Humanity is suffering from a “broken perception of risk”, spurring us into activities and behaviours that cause climate change and a surging number of disasters around the globe, the UN warned Tuesday.

In a fresh report, the UN Office for Disaster Risk Reduction, or UNDRR, found that between 350 and 500 medium- to large-scale disasters took place globally every year over the past two decades.

That is five times more than the average during the three preceding decades, it said.

And amid the changing climate, disastrous events brought on by drought, extreme temperatures and devastating flooding are expected to occur even more frequently going forward.

The report estimated that by 2030, we will be experiencing 560 disasters around the world every year – or 1.5 disasters every day on average.

UNDRR said in a statement that the sharp rise in disasters globally could be attributed to a “broken perception of risk based on optimism, underestimation and invincibility”.

This, it said, had led to policy, finance and development decisions that exacerbate vulnerabilities and put people in danger.

Ignoring the towering risks we face “is setting humanity on a spiral of self-destruction”, UN Deputy Secretary-General Amina Mohammed warned in the statement.

“Raising the alarm by speaking the truth is not only necessary but crucial,” added UNDRR head Mami Mizutori.

“The science is clear. It is less costly to take action before a disaster devastates than to wait until destruction is done and respond after it has happened,” she told the Thomson Reuters Foundation.

The UN-backed Intergovernmental Panel on Climate Change warned this year that climate change impacts, from heat to drought and flooding, are set to become more frequent and intense, damaging nature, people and the places they live.
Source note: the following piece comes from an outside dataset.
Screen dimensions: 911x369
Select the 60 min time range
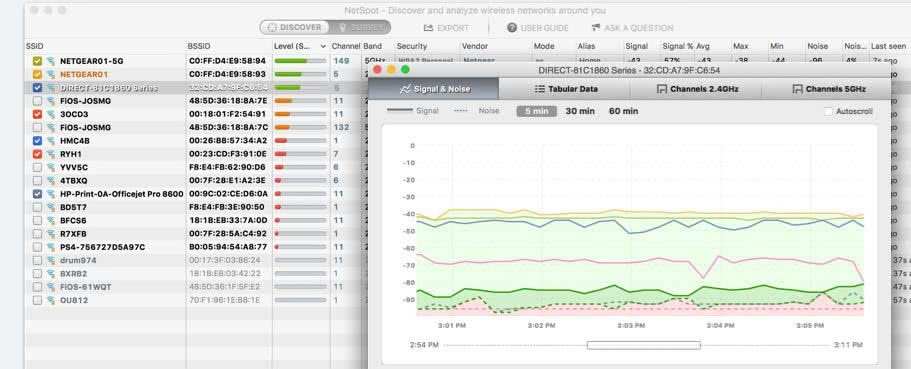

But measures to slash planet-heating emissions and adapt to global warming are both lagging, the panel said.


Wait now, pay later
Ignoring risks has come at a high price.

Disasters around the world have cost roughly $170 billion (160 billion euros) each year over the past decade, the report found.

But most of that is incurred in lower-income countries, which on average lose one percent of their national GDP to disasters each year, compared to just 0.1 to 0.2 percent in wealthier nations.

Asia-Pacific nations are worst hit, with a 1.6% annual GDP dent, said the report, published ahead of a global disaster forum on the Indonesian island of Bali next month.

In the Philippines, for example, millions of people are still recovering from Typhoon Rai which struck in December, killing over 300 people and leaving hundreds of thousands more displaced, along with about $500 million in damages.

And as the number of disasters increase, the costs will as well.

The report estimated that 37.6 million more people will be living in conditions of extreme poverty by 2030 due to the impacts of climate change and disasters.

Most disaster-related losses are meanwhile not covered by insurers.

Since 1980, only about 40 percent have been covered globally, but in developing countries the less than 10 percent of such losses had insurance coverage.

“Disasters can be prevented, but only if countries invest the time and resources to understand and reduce their risks,” Mizutori stressed in the statement.

However, she warned, “by deliberately ignoring risk and failing to integrate it in decision making, the world is effectively bankrolling its own destruction.”